AVAILABLE DATA
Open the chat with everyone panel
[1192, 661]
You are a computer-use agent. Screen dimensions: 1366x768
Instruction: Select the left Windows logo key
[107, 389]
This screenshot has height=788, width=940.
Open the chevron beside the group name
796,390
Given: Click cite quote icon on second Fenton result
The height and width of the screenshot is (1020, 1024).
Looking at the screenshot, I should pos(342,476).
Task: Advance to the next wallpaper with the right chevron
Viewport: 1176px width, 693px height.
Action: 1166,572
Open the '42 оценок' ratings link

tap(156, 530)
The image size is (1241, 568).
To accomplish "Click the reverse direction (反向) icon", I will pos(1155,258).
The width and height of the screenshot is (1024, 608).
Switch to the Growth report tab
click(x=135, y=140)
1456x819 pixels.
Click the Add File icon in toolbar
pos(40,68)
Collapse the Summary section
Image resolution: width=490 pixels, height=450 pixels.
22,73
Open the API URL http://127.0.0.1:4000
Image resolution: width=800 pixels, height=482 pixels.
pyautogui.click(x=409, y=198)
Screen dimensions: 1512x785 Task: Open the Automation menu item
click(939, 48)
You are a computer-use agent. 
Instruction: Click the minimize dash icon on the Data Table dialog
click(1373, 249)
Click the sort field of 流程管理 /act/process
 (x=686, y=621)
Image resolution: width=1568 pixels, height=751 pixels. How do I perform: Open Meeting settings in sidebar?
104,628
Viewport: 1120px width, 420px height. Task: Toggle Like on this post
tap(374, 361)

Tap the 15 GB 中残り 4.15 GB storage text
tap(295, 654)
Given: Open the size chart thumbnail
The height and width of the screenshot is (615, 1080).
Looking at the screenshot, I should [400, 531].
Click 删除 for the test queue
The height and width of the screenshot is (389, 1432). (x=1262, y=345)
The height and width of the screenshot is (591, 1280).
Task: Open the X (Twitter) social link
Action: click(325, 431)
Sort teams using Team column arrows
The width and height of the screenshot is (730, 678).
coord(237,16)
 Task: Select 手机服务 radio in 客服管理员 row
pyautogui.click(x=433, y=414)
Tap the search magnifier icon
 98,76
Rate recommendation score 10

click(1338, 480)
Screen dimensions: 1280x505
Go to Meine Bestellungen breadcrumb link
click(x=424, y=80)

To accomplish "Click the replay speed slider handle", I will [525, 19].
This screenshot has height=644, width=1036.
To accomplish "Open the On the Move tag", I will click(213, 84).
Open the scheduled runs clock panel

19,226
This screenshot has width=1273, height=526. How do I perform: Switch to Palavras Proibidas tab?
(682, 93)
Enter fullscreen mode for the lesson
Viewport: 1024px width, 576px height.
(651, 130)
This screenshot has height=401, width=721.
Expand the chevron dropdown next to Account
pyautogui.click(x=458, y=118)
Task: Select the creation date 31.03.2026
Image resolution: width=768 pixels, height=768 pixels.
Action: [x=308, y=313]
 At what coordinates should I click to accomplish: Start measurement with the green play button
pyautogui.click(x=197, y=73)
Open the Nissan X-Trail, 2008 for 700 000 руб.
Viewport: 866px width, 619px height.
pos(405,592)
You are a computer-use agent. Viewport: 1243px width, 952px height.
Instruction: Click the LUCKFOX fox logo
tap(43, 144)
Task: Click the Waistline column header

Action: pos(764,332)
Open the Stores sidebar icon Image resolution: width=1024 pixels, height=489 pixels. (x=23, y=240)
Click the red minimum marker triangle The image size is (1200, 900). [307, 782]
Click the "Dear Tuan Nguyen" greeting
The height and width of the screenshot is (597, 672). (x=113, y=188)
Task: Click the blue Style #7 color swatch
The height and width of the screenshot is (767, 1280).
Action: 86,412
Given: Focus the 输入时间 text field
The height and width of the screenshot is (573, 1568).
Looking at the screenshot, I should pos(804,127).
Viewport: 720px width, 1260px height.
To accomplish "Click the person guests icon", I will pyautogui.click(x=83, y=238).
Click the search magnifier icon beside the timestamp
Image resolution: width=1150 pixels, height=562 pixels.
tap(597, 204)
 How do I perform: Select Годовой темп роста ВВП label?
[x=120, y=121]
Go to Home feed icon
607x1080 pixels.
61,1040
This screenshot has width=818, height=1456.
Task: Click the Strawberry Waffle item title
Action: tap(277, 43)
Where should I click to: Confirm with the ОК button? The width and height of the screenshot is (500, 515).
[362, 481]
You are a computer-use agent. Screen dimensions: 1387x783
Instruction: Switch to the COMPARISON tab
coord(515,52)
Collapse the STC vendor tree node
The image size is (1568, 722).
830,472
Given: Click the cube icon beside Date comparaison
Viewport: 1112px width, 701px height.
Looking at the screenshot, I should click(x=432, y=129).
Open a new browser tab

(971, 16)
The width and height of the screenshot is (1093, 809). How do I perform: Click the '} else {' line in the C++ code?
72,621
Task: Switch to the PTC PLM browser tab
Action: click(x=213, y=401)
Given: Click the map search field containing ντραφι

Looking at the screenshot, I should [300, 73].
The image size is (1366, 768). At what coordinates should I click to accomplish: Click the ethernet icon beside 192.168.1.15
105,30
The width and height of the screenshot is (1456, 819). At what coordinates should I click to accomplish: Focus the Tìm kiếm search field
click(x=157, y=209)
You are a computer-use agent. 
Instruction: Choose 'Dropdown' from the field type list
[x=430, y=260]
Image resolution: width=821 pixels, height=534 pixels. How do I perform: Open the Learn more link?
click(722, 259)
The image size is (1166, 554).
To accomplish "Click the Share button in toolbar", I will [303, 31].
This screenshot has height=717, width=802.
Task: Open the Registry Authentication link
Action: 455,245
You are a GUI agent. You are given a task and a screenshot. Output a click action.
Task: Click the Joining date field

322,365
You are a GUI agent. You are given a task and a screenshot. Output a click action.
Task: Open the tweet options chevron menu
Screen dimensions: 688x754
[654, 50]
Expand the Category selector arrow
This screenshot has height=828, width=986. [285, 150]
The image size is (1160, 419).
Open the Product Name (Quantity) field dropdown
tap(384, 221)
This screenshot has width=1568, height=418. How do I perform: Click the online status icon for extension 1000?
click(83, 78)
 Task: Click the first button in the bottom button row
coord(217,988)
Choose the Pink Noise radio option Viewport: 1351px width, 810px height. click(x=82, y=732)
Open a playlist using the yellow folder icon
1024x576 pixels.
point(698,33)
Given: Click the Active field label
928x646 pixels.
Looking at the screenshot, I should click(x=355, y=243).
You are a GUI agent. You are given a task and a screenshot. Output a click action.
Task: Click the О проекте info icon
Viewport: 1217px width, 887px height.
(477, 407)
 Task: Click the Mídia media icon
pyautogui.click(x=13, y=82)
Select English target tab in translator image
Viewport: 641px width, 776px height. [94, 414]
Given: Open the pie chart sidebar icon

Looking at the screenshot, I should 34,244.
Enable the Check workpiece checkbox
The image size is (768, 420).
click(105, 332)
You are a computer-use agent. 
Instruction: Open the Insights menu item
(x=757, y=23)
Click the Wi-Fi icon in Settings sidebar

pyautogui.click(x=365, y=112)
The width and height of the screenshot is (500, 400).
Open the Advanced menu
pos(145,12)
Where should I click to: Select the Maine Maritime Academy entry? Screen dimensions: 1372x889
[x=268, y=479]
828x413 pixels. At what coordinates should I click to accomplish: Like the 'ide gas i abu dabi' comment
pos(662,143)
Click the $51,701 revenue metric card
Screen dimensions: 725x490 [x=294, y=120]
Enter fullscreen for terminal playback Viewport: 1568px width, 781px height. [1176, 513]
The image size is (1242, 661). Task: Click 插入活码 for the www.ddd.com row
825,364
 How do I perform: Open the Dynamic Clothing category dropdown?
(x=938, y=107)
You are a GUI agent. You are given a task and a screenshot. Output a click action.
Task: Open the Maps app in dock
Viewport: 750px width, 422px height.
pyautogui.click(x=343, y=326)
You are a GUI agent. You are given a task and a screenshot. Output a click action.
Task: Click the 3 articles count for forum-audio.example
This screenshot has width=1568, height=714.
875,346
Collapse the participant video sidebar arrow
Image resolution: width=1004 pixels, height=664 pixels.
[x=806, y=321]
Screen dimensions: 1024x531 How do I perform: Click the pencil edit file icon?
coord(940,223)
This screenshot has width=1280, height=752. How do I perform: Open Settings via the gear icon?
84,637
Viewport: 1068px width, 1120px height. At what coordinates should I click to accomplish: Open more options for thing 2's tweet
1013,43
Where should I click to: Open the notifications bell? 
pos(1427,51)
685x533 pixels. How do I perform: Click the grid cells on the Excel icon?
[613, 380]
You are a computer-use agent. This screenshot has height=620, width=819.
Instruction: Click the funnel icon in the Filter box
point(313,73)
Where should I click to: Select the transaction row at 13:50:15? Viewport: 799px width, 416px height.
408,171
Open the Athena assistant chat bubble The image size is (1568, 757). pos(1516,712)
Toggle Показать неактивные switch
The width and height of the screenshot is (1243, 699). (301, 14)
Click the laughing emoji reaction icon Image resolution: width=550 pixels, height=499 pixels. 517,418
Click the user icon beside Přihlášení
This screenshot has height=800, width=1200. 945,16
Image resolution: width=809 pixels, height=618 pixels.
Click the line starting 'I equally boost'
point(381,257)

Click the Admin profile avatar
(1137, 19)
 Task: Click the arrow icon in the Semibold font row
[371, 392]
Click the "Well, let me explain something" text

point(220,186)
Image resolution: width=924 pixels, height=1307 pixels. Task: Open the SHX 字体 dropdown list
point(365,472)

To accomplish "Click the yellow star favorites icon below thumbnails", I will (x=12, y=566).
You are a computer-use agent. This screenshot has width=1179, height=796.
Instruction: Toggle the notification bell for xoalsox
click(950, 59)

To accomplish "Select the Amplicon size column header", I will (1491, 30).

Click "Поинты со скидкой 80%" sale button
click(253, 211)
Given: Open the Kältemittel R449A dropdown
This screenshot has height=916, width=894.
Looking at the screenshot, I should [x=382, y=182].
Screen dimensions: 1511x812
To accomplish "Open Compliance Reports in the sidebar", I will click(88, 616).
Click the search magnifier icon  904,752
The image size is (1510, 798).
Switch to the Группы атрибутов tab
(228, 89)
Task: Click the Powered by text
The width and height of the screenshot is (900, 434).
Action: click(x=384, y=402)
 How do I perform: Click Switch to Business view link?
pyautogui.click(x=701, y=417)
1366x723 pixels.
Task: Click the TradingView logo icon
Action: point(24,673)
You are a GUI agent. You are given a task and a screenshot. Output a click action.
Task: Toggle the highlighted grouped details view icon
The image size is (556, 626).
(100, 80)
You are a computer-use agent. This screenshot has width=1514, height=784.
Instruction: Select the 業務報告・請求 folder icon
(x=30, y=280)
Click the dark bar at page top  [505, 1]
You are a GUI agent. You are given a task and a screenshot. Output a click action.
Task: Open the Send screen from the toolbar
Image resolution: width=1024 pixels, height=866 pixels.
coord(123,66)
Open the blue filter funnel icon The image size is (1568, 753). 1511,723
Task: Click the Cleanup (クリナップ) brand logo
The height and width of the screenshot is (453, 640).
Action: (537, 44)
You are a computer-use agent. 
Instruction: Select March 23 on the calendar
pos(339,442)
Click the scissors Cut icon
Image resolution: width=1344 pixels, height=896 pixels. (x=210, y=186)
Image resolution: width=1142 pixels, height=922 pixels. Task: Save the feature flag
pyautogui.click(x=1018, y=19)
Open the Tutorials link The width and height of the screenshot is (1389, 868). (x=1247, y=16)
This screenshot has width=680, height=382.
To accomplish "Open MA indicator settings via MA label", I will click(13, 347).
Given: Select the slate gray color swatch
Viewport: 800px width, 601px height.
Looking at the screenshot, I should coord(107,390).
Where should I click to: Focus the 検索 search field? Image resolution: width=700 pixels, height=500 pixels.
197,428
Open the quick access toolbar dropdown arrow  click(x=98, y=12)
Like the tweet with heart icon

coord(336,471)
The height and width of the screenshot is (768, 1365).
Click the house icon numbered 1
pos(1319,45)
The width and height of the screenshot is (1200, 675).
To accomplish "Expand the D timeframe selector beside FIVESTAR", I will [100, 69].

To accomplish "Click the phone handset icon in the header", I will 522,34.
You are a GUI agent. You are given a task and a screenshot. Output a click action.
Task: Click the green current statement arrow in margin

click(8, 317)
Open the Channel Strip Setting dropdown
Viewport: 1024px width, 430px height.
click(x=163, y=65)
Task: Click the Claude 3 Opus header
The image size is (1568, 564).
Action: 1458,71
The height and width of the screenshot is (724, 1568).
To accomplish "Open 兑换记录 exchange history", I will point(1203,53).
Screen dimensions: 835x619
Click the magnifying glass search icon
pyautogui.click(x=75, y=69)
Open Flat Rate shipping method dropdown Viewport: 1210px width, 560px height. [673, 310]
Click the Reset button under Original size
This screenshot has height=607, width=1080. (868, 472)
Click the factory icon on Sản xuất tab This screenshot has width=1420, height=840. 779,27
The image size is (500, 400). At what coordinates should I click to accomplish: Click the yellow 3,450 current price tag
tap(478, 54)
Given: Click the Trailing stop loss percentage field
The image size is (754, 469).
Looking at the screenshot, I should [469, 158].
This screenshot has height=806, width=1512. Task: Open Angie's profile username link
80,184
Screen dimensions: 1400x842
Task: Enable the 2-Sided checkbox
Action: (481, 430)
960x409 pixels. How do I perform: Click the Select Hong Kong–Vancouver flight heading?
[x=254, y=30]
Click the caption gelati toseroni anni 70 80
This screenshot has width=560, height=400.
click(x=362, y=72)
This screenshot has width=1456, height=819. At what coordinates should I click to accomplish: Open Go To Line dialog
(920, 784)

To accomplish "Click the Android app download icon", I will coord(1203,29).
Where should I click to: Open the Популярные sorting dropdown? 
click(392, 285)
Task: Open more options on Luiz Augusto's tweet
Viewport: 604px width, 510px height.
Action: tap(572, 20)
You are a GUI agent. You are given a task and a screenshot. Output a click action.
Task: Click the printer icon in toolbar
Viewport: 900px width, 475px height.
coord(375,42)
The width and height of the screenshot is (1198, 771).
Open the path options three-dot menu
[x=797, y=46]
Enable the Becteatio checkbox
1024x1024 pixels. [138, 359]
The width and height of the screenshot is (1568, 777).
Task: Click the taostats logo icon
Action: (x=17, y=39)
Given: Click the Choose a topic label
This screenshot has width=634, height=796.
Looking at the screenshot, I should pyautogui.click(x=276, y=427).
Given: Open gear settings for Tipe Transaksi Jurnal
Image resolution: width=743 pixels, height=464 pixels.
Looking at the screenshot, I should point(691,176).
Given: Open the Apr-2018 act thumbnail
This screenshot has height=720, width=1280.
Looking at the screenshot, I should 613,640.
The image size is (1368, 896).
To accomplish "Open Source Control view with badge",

ASSIGNMENT
From the records above, give again exactly the lines running from the line with "Task: Click the Claude 3 Opus header" to the line with "Given: Click the Choose a topic label", inclusive.

ANSWER SECTION
Task: Click the Claude 3 Opus header
The image size is (1568, 564).
Action: 1458,71
The height and width of the screenshot is (724, 1568).
To accomplish "Open 兑换记录 exchange history", I will point(1203,53).
Screen dimensions: 835x619
Click the magnifying glass search icon
pyautogui.click(x=75, y=69)
Open Flat Rate shipping method dropdown Viewport: 1210px width, 560px height. [673, 310]
Click the Reset button under Original size
This screenshot has height=607, width=1080. (868, 472)
Click the factory icon on Sản xuất tab This screenshot has width=1420, height=840. 779,27
The image size is (500, 400). At what coordinates should I click to accomplish: Click the yellow 3,450 current price tag
tap(478, 54)
Given: Click the Trailing stop loss percentage field
The image size is (754, 469).
Looking at the screenshot, I should [469, 158].
This screenshot has height=806, width=1512. Task: Open Angie's profile username link
80,184
Screen dimensions: 1400x842
Task: Enable the 2-Sided checkbox
Action: (481, 430)
960x409 pixels. How do I perform: Click the Select Hong Kong–Vancouver flight heading?
[x=254, y=30]
Click the caption gelati toseroni anni 70 80
This screenshot has width=560, height=400.
click(x=362, y=72)
This screenshot has width=1456, height=819. At what coordinates should I click to accomplish: Open Go To Line dialog
(920, 784)

To accomplish "Click the Android app download icon", I will coord(1203,29).
Where should I click to: Open the Популярные sorting dropdown? 
click(392, 285)
Task: Open more options on Luiz Augusto's tweet
Viewport: 604px width, 510px height.
Action: tap(572, 20)
You are a GUI agent. You are given a task and a screenshot. Output a click action.
Task: Click the printer icon in toolbar
Viewport: 900px width, 475px height.
coord(375,42)
The width and height of the screenshot is (1198, 771).
Open the path options three-dot menu
[x=797, y=46]
Enable the Becteatio checkbox
1024x1024 pixels. [138, 359]
The width and height of the screenshot is (1568, 777).
Task: Click the taostats logo icon
Action: (x=17, y=39)
Given: Click the Choose a topic label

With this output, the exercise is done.